Several years ago when teabag disoriented Republicans from state to state in the course of throwing competing hissy fits about the scourge of Obama began bandying about secession with a lot of yahoo swagger I was less alarmed than filled with cheer and hope that several states at least would pull out. The faint promise that Rick Perry actually would sever Texas and its capital punishment death regime from the United States, along with its methane machine of cow farts and insufferable oil barons most certainly toyed with my affections.
All hat and no cattle of course. But though we’re stuck with this lot of reactionaries and rubes there’s a new ray of promise appearing on the horizon. Apparently Eduardo Saverin, Mark Zuckerberg’s chicken-sheltering roommate and shafted Facebook co-founder has declared his intention to renounce his American citizenship (he was born in Brazil and became a citizen in 1998). According to Saverin’s spokeswoman it is entirely coincidental he is about to come into a great deal of additional wealth as the result of the approaching Facebook IPO, Eduardo presumably soon to owe the United States a grande serving of tax loot.
Whatever Eduardo’s true motivations and deepest feelings (He was treated pretty shabbily by Justin Timberlake in The Social Network) his mini-secession has made him a hero to some on the American right on the grounds that he is absconding with booty which otherwise would fall into the hands of the evil government. Let’s hope Eduardo can keep his hands off the chickens in Singapore, his adopted homeland, because they cane you for misbehaving there.
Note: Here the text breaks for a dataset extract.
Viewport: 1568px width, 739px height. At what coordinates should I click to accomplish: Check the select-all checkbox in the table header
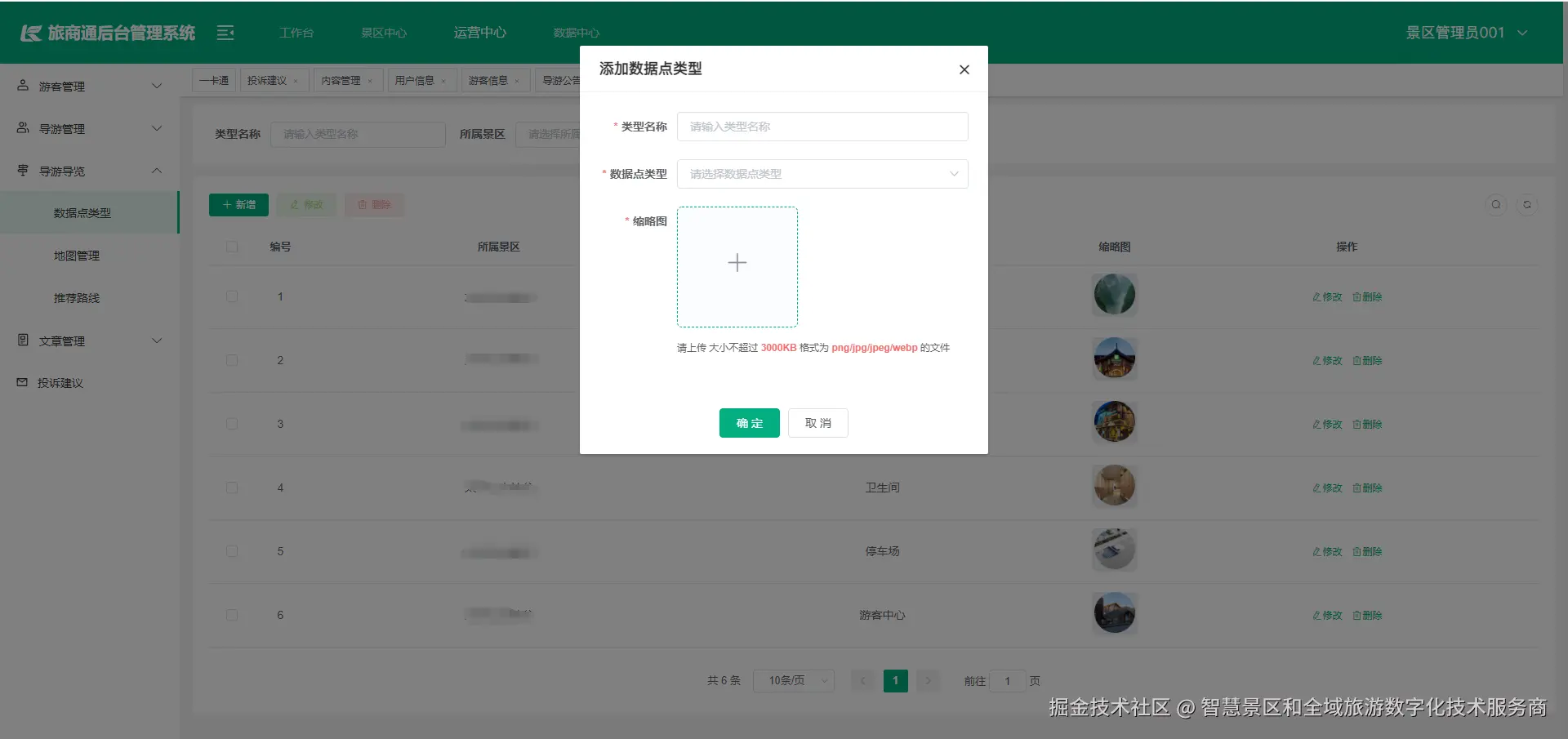(232, 246)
Since the Clinton era the simple reality of a Democratic president compels some of America’s redder states and spiteful righties to bolt for the border or at least to threaten to. With their militias, sovereignty and secessionist movements the message seems to be, you can take your patriotism and shove it. Of course I’m egging them on…and out. But in this case it’s about the awful taxes, and it isn’t gun toting Ernest T. Bass types cheering Eduardo on, it’s Forbes magazine. John Tamny, author of the magazine’s article, “For De-Friending The U.S., Facebook’s Eduardo Saverin Is An American Hero,” says:
“Saverin’s departure is also a reminder to politicians that while they can obnoxiously decree what percentage of our income we’ll hand them in taxes, what they vote for won’t necessarily reflect reality. Indeed, as evidenced by Saverin’s renunciation, tax rates and collection of monies on those rates are two different things. Assuming nosebleed rates of taxation were a driver of Saverin’s decision, politicians will hopefully see that if too greedy about collecting the money of others, they’ll eventually collect nothing.”
Members of the reality-based community know of course that Tamny shares the communal delusion of American conservatives that there are “nosebleed rates of taxation,” at a time when tax rates are as low as they have ever been (And remain among the lowest in the world) and federal tax revenues are at historically low levels as a percentage of GDP. Capital gains rates are historically low, the inheritance tax is all but gone, and revenue from corporate taxes as a percentage of GDP has gone from 6.1% in 1952 to 2.7% in 2006 and finally to 1.3% in 2010. Run, Mr. Tamny, run.
It certainly makes sense for conservatives to hit the bricks. They don’t like most of us anyhow. States fully under the control of Republicans can’t seem to go out of their way fast enough to target immigrants, gays, citizens receiving temporary government assistance or public employees and union workers with some sort of gratuitously punitive or humiliatingly cockamamie law or referendum. Many consider the current president elected with 365 electoral votes a traitorous non-citizen, communistic Muslim usurper, so this is not just a disagreeing minority but one with acute animus toward a majority of the country’s citizens.
And threats to leave the country by the Eduardo Saverins of the world and other one-percenters are pretty empty these days. According to the Department of Commerce, from 2000 to 2009 transnational corporations employing 20% of all American workers cut domestic employment by 2.9 million jobs while increasing the overseas workforce by 2.4 million. They’re half-way out the door anyhow, apparently keeping their headquarters here for the protection afforded by our military might and our, as of now, still stable society, despite its historic inequality.
Eduardo’s line of work now seems to be “investing”, in other words playing the investment casino like our other gamblers of the one percent who just wrecked our economy doing so with apparent impunity. So I doubt Eduardo would be creating a lot of jobs anytime soon. In any case let me be the first to say to the lot of them: Don’t let the proverbial screen door hit you in the proverbial fanny.